Science into practice - Cut flowers trialled on water

The only reliable current control method for the soil-borne disease Fusarium oxysporum in cut-flower production is steam sterilisation, but this is expensive, time-consuming and large losses can still occur even where the soil has been treated.

The problem could be avoided if hydroponic production proved to be a viable alternative to growing in soil.

In project PO 020 a, "deep-pool" trial facility was constructed at JA Collison & Sons. Stocks, statice, lisianthus and, as a comparison, lettuce were grown on rafts floating on water 25-30cm deep. A small secondary trial was undertaken a little later in other pools where the water was only 10cm deep.

The nutrient solution was constantly circulated through the system, oxygenated via a venturi, and its nutrient status monitored.

Unlike the stocks, both the lettuce and lisianthus plants grew away vigorously. Vegetable brassicas were subsequently tested in the deep pool to see whether the issue was with cruciferous plants - they thrived, but the stocks continued to die.

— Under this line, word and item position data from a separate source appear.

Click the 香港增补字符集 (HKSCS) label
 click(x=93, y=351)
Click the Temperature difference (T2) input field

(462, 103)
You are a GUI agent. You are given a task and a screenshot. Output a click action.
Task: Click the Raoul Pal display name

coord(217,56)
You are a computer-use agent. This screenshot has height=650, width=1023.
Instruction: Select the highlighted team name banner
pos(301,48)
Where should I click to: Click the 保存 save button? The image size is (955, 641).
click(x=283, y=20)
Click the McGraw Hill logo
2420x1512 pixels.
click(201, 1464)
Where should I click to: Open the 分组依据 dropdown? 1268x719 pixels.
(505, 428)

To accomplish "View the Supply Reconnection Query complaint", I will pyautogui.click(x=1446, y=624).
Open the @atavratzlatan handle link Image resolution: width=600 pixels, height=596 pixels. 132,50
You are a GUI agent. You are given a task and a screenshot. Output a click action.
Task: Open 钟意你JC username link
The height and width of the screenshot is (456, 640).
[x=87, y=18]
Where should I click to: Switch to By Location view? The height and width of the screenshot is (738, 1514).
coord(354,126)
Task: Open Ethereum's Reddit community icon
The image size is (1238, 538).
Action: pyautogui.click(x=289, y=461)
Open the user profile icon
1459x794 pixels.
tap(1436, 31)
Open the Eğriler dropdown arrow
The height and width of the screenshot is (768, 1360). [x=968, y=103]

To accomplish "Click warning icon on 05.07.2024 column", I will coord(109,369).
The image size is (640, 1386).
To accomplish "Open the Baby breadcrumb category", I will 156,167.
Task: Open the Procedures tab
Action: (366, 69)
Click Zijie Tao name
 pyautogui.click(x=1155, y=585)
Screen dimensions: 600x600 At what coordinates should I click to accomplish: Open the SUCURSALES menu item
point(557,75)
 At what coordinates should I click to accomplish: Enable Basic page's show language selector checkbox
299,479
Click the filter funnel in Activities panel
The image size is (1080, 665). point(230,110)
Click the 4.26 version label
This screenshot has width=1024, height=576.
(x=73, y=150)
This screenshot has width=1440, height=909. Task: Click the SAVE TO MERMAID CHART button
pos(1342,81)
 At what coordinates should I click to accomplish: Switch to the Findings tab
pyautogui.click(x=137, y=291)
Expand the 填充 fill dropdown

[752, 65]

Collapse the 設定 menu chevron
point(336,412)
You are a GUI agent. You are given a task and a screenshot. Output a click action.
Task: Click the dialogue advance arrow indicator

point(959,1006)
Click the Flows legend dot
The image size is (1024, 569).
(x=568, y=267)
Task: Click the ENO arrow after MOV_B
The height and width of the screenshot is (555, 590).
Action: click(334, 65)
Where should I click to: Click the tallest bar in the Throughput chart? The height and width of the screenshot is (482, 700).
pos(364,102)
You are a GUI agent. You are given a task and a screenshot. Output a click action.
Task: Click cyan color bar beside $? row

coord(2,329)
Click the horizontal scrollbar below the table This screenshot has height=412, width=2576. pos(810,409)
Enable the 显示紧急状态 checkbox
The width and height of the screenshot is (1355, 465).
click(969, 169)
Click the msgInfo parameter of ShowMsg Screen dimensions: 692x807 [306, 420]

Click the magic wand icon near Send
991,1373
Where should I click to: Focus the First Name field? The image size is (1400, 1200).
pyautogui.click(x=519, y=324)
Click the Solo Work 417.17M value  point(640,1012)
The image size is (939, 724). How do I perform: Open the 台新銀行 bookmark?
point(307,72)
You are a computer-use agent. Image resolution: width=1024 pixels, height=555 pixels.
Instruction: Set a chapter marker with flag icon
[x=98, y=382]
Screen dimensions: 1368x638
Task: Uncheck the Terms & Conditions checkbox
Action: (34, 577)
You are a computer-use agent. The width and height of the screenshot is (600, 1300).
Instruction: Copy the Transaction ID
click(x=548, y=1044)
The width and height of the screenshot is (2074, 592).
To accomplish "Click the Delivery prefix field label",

At 20 per cent, the oxygen levels in the water were found to be too low for stocks. Levels were boosted by introducing air stones into the pool and growth of plants adjacent to them improved. However, the effect was localised, with stocks further away growing no better than before, even though oxygen levels had increased three-fold.

Some plants also succumbed to Phytophthora. Subdue (metalaxyl-M) was introduced to the solution, after which few additional plants became infected.

One of the shallow pools in the secondary trial used an experimental form of electrolysed water, releasing free available chlorine into the solution. This produced some of the best flower stems of the season, although they did not open until late October.